Trecho selecionado
:::::

Imagens para a prédica
Hoje
precisamos do dom do Espírito, que, segundo o profeta Isaías, pousará sobre o
rebento do cepo de Jessé. Qual é esse dom?
3.1 –
Sabedoria e entendimento
Tem gente
que sabe muitas coisas e não consegue lidar bem com elas. Tem o dom de fazer e
criar, mas não o de lidar com sua capacidade de fazer e criar. Algumas pessoas,
por exemplo, são artistas, e esse dom não as ajuda na construção de uma vida
estável. Por isso o dom do Espírito inclui sabedoria e entendimento,
entendimento e sabedoria. O sentido completo desse dom espiritual é tê-lo e
saber lidar com ele.
3.2 –
Aconselhamento e empoderamento
O dom do
Espírito que pousará sobre o rebento de Jessé não só inclui o dom espiritual
que ajuda a pessoa a organizar seu próprio mundo interior e a lidar com o que
sabe. Ele também tem essa segunda dimensão do aconselhamento e empoderamento.

:::::

Seção de dados
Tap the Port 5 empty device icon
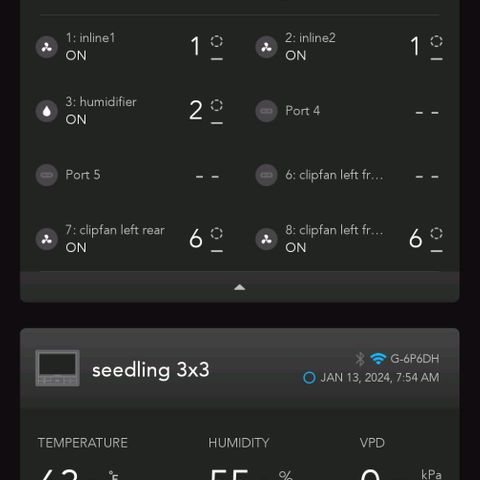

:::::

Exercício proposto A
No trecho sobre o dom do Espírito, sobre quem pousará esse dom, segundo o profeta Isaías?
Exercício proposto B
Liste todos os componentes do dom do Espírito nomeados nos subtítulos do trecho sobre o dom do Espírito.

Resultado correto A
Sobre o rebento do cepo de Jessé.

Resultado correto B
Sabedoria, entendimento, aconselhamento e empoderamento.